— REQUIREMENT —
Across the following data, state how many lines include the word "click". Provide the number alone.

BEGIN DATA EXCERPTS

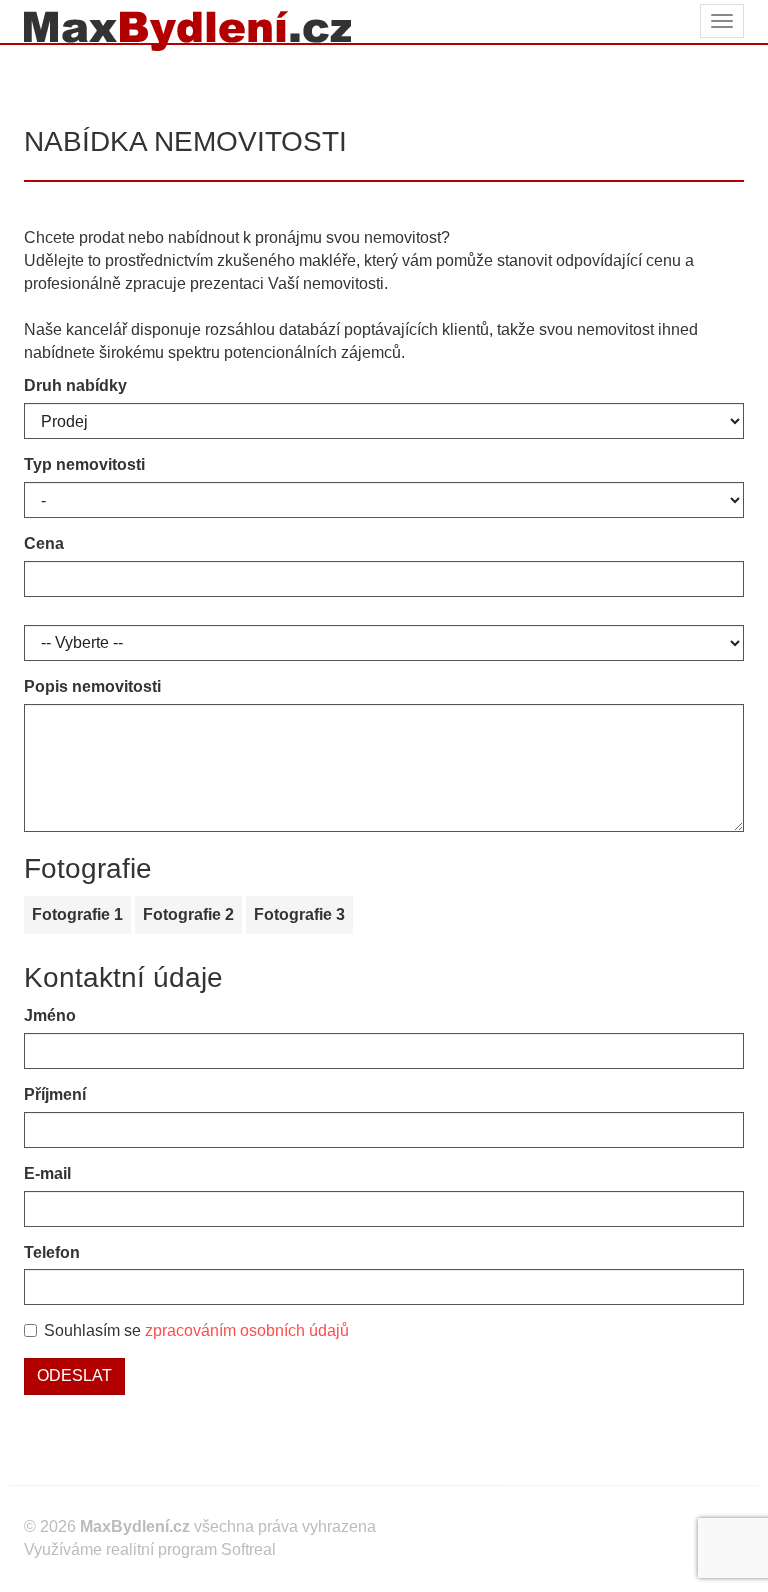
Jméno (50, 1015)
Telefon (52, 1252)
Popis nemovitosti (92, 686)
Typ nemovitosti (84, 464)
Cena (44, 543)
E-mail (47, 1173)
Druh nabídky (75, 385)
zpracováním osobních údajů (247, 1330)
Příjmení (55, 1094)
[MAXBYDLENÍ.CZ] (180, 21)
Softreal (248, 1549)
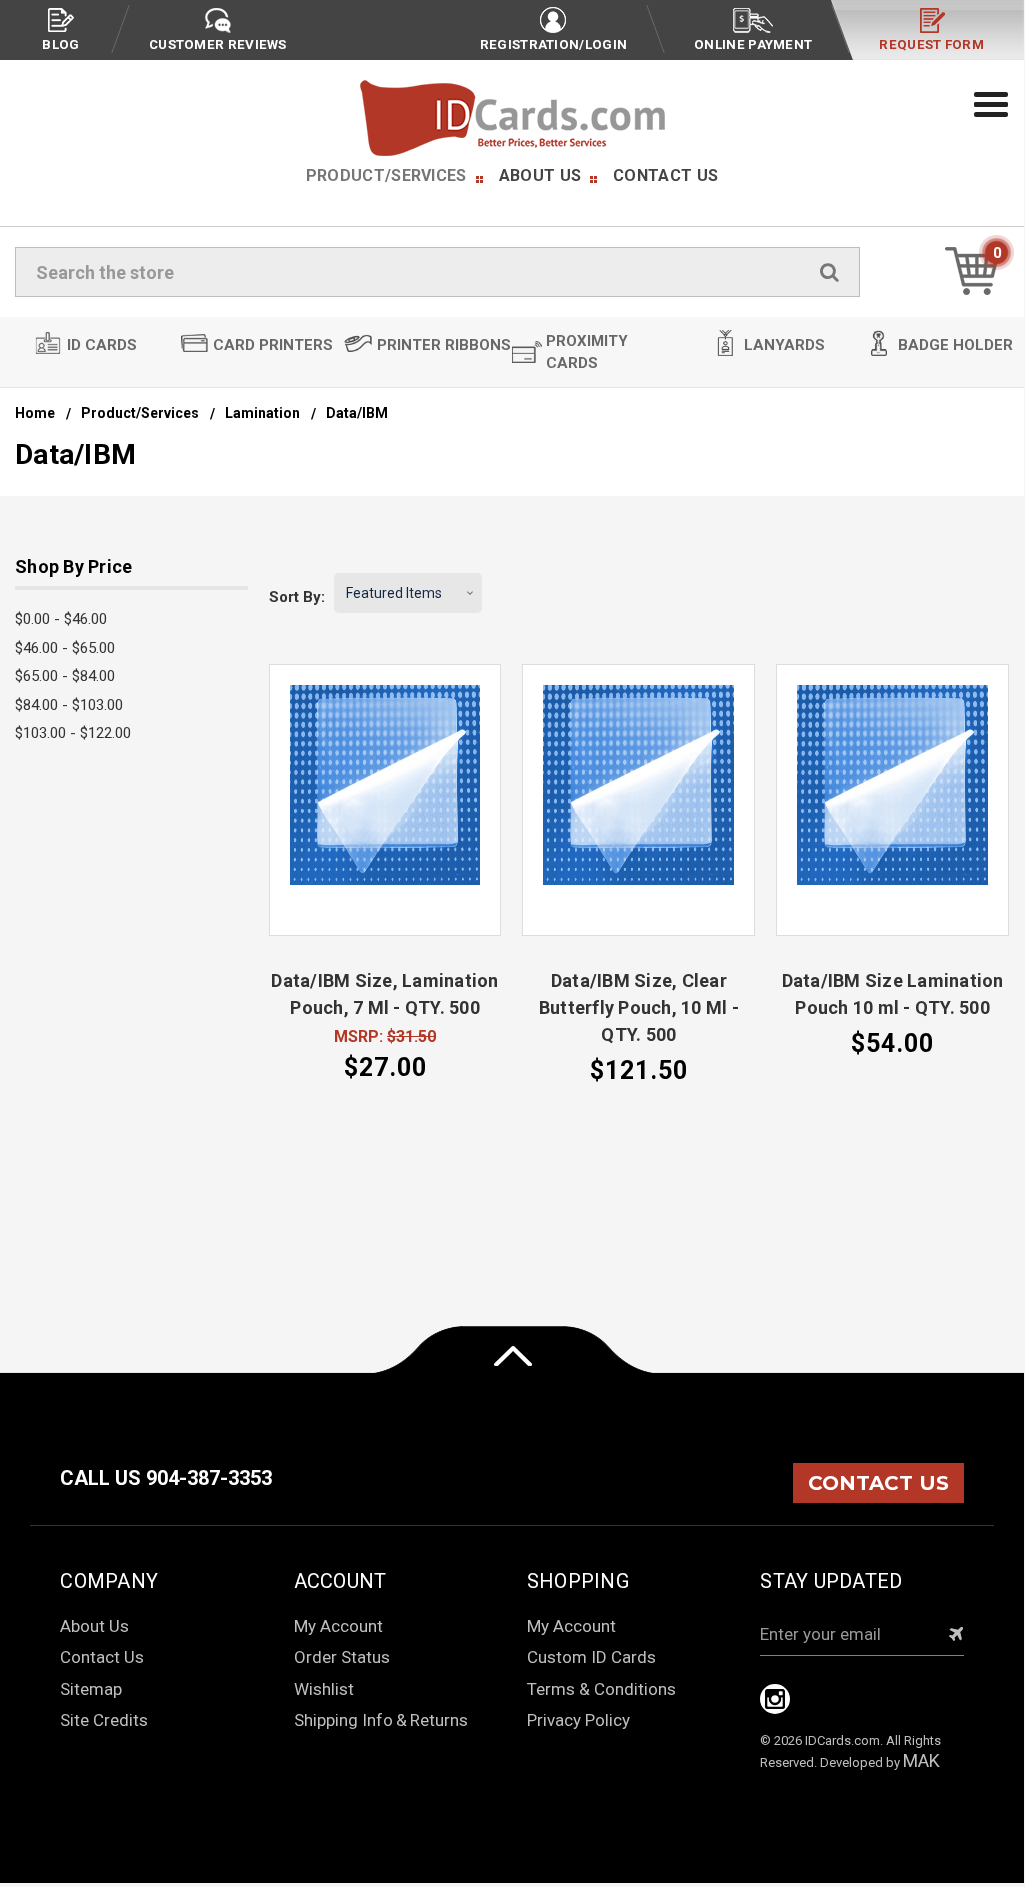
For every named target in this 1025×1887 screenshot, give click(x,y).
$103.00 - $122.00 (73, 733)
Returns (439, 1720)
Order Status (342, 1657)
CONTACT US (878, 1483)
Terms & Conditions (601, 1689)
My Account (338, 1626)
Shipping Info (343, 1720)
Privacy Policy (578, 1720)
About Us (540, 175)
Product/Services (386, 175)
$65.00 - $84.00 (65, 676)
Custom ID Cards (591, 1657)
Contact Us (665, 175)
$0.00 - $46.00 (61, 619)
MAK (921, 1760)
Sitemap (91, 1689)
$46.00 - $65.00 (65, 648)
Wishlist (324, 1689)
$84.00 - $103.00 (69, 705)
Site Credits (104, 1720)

END DATA EXCERPTS
BEGIN DATA EXCERPTS

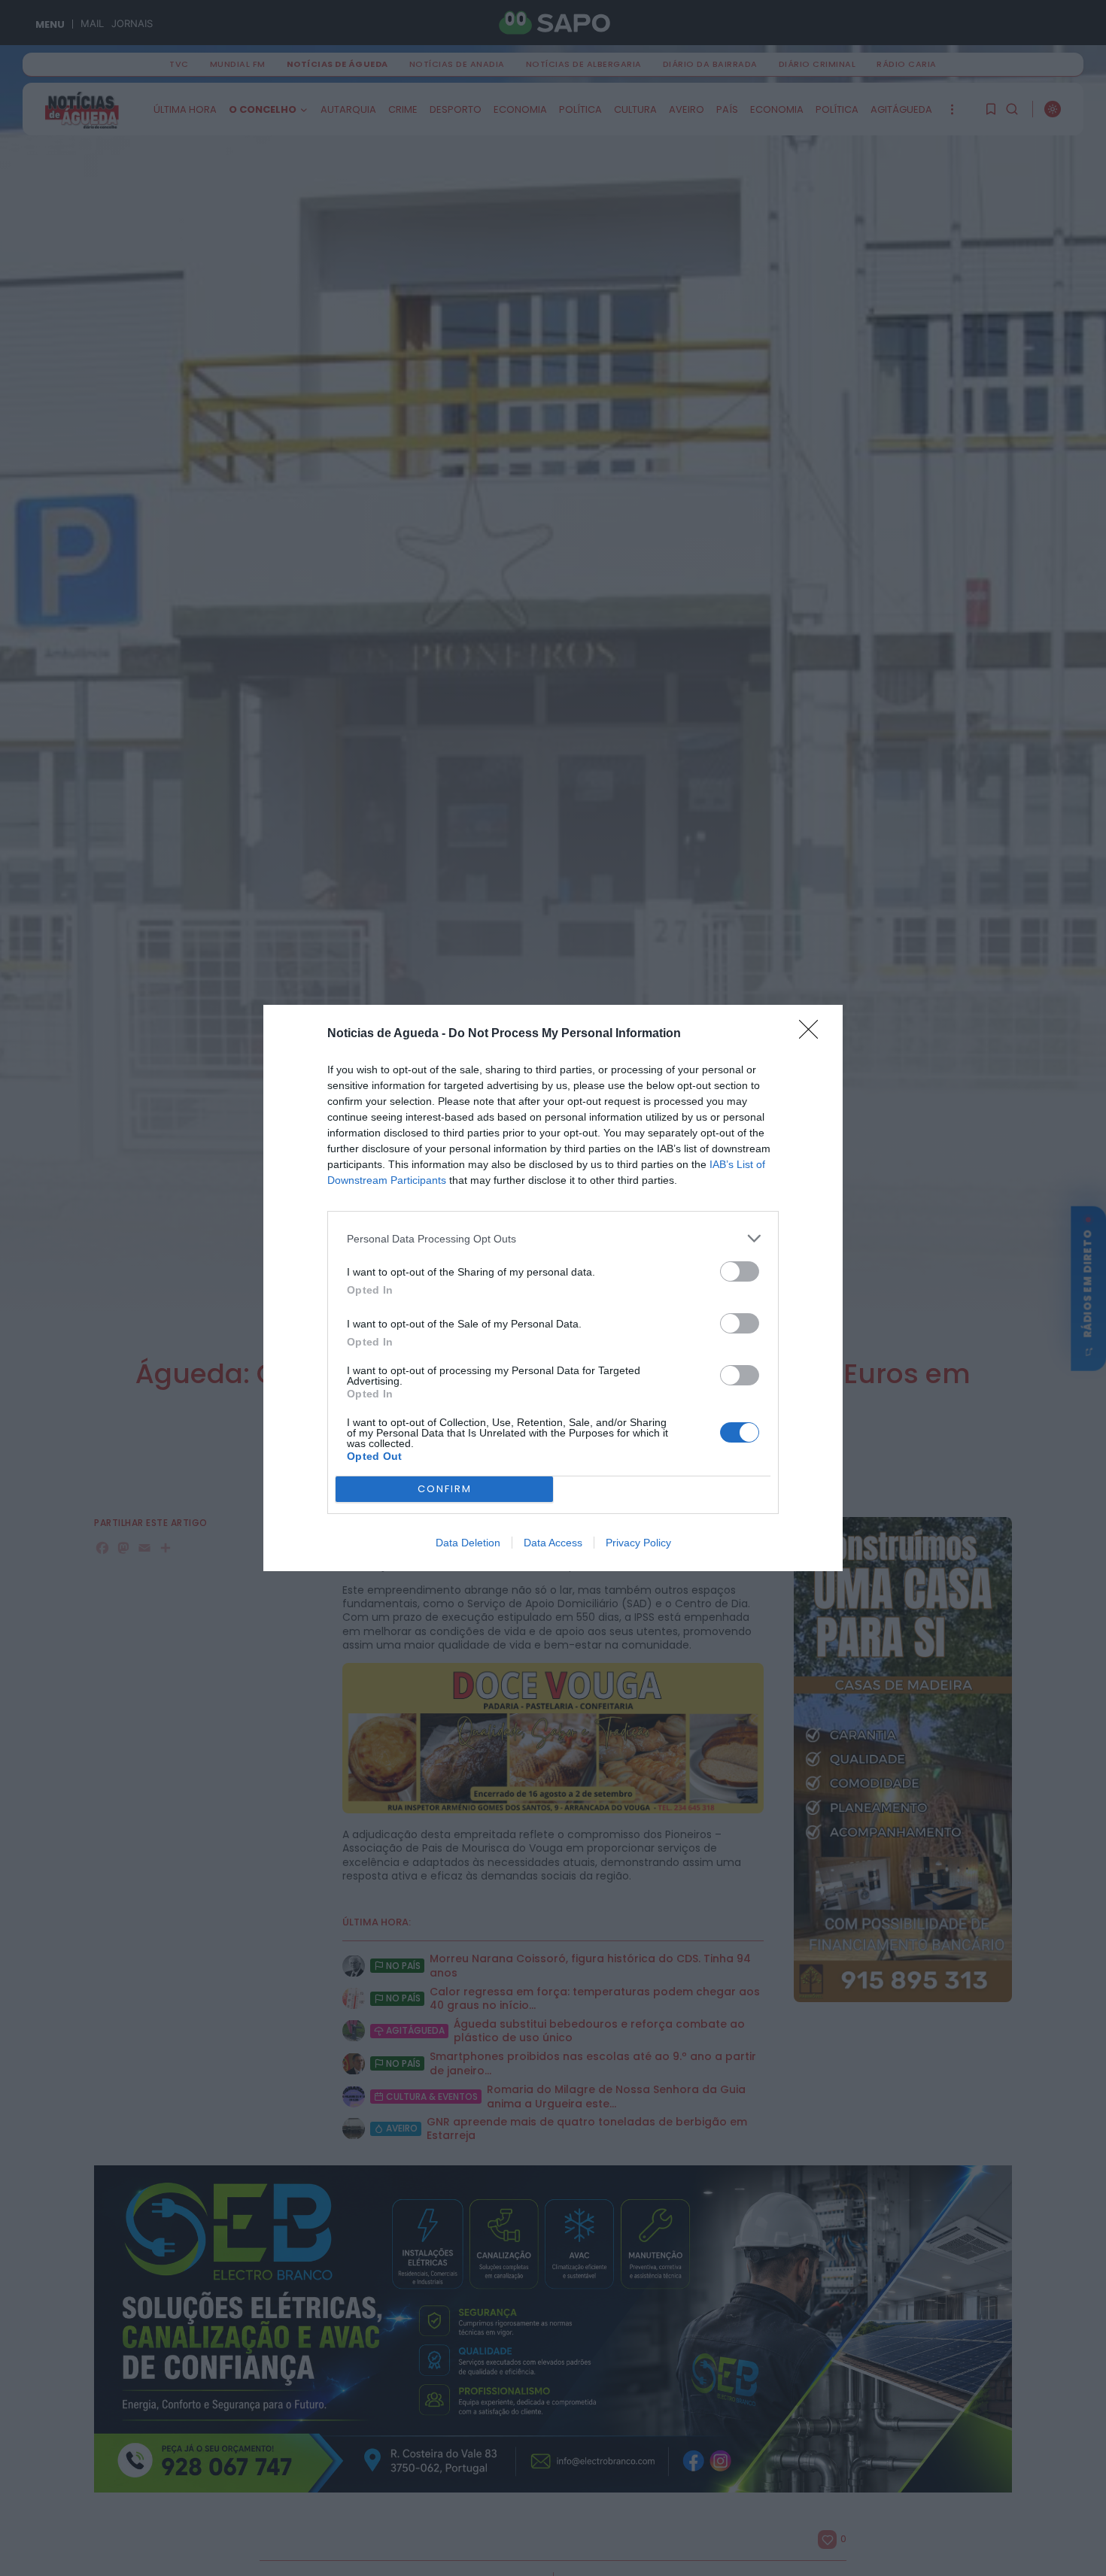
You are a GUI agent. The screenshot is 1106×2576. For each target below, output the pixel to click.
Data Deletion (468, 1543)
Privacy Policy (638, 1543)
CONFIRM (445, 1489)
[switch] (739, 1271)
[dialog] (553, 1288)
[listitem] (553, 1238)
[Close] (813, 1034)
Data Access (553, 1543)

END DATA EXCERPTS

— SOLUTION TO THIS TASK —
2